She spun around and allowed herself to forget about ghosts and prisons and kings. Of cats and mice. Of hunters and the hunted.
She kicked off her shoes as she pulled back one of the velvet curtains. An actual gasp escaped her lips to see the luscious bedding that awaited her. An embroidered coverlet, a sheepskin throw—pillows.Real pillows, stuffed with feathers.
She slipped out of her filthy dress, finding a piece of straw caught in the fabric of her skirt as she dropped the cloth into a puddle on the floor beside her cloak. She didn’t bother with her chemise before climbing under the coverlet. The mattress sank invitingly beneath her weight. Engulfing her. Embracing her. It was the most miraculous thing she’d ever felt.
As the sky lightened beyond the window, Serilda allowed herself to enjoy this moment of comfort, such a perfect complement to the all-consuming weariness that clung to her bones, weighed down her eyelids, deepened her breaths.
Dragged her down into sleep.
Chapter 14
She awoke shivering.
Serilda curled in on herself, grasping for heavy blankets, feathered pillows. Her fingers found only her own thin muslin chemise and gooseflesh-covered arms. With a groan, she rolled onto her other side, thrashing her feet around, searching for the coverlet she must have kicked off. For the sheepskin throw that had so delectably weighed down her legs.

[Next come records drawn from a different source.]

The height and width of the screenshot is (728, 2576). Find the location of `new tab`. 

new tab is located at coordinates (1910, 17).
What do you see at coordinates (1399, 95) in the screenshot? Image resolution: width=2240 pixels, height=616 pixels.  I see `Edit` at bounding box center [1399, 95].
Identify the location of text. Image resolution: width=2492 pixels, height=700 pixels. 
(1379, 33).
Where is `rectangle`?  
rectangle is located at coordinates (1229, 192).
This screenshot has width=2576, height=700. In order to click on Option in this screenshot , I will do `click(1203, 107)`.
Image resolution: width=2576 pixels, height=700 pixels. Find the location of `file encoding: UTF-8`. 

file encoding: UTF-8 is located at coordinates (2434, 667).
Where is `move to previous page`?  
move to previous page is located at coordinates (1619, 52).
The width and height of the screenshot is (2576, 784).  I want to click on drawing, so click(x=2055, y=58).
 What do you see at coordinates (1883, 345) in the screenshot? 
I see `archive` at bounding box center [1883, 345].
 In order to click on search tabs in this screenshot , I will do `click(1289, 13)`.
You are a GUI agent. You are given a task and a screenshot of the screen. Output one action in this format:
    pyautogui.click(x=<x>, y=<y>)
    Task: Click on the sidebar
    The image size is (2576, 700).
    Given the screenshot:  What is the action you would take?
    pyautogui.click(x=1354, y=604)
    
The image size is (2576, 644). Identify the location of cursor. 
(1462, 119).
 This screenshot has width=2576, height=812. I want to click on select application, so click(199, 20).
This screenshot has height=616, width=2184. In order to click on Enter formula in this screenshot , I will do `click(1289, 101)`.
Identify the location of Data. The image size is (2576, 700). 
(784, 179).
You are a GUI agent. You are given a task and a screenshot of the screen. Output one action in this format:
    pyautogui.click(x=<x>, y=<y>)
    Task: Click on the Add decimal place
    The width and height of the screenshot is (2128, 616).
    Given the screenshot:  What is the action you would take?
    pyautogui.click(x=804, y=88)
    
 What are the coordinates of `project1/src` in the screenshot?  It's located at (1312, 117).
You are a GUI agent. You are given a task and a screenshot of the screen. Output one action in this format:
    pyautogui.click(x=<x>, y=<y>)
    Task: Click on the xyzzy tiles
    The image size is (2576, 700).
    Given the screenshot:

Her limbs met only crisp wintry air.
Shaking, she rubbed freezing fingers into her eyes and forced them open.
Sunlight spilled through the windows, shockingly bright.
She sat up, blinking to clear her vision.
The velvet drapes around the postered bed were gone, explaining that wicked draft. So, too, the blankets. The pillows. The hearth lay empty of everything but soot and dust. The furniture remained, though the side table was toppled onto its side. No sign of the porcelain bowl, the pitcher, the candle, or the little vase of flowers. The glass on one window was shattered. The gossamer window drapes, vanished. Cobwebs clung to the chandelier and bedposts, some so thick with dust they looked like black yarn.
Scrambling from the bed, Serilda hurried to pull on her dress. Her fingers were so numb she had to pause to blow hot breath over them and rub them together a minute before she could do up the last of the buttons. She threw the cloak over her shoulders, gripping it around her arms like a blanket as she stepped into her boots. Her heart was thudding as she peered around at the barrenness of the room, so stark against the memories of the night before.
Or—the early morning.
How long had she slept?
Certainly not more than a few hours, and yet the room felt as though it had sat abandoned and untouched for a hundred years.
She peeked out into the sitting room. There were the same upholstered chairs, now smelling of mildew and rot, the fabric chewed through in spots by rodents.
Her footsteps echoed hollowly as she made her way down the stairwell, rubbing sleep from her eyes. Water dripped down the stones, leaking in from the occasional narrow window, many of which had broken or missing panes. A few tiny sprigs of bristle-leafed weeds had sprouted up between the mortar on the steps, coaxed to life by the shard of morning light that struck them and the cold moisture in the air.
Serilda shivered again as she reached the main floor of the castle.
She might have been transported to a different world, a different time. This could not be the same castle she’d fallen asleep in. The wide hall might have the same stonework, the same enormous chandeliers, but nature had laid claim to these walls. Sparse vines of ivy trailed along the floor, climbing up the doorframes. The candles were gone from the chandeliers and the sconces. The carpets, disappeared. All the taxidermy beasts, the stuffed victims of the hunt, vanished.
There was a tapestry hanging in tatters against the far wall. Serilda approached it hesitantly, her boots crunching on chipped stone and dry leaves. She recognized the tapestry with its image of an enormous black stag in a forest clearing. But last night, the image had depicted the animal being shot through with a dozen arrows, the blood leaking from its wounds making it clear that it would not survive the night. But now that same beast stood exalted among the sun-dappled trees, graceful and strong, its massive antlers stretching toward the moon.
Last night, the macabre depiction had been pristine and vibrant.
Whereas this tapestry was marred by moth holes and mildew, the dye of the fabric long faded from time.
Serilda swallowed hard. She had once entertained the children with a tale of a king who was invited to partake in the wedding of an ogre. Sensing that to decline would be to offer great insult, the king attended the wedding, and relished in the ogre’s hospitality. He enjoyed the drink, feasted on the foods, danced until his shoes were worn through, then fell happily asleep. But when he awoke, everyone had gone. The king returned home only to find that a hundred years had passed. All his family were dead and his kingdom had fallen into the hands of another, and no one alive could remember who he was.
Staring at the tapestry now, her breath steaming the air, Serilda felt a bewildering fear that this was what had happened to her.
How many years had passed while she slept?
Where was the Erlking and his ghostly court?
Where was Gild?
She frowned at this question. Gild might have helped her, even saved her life, but he’d also taken her locket, and she wasn’t happy about it.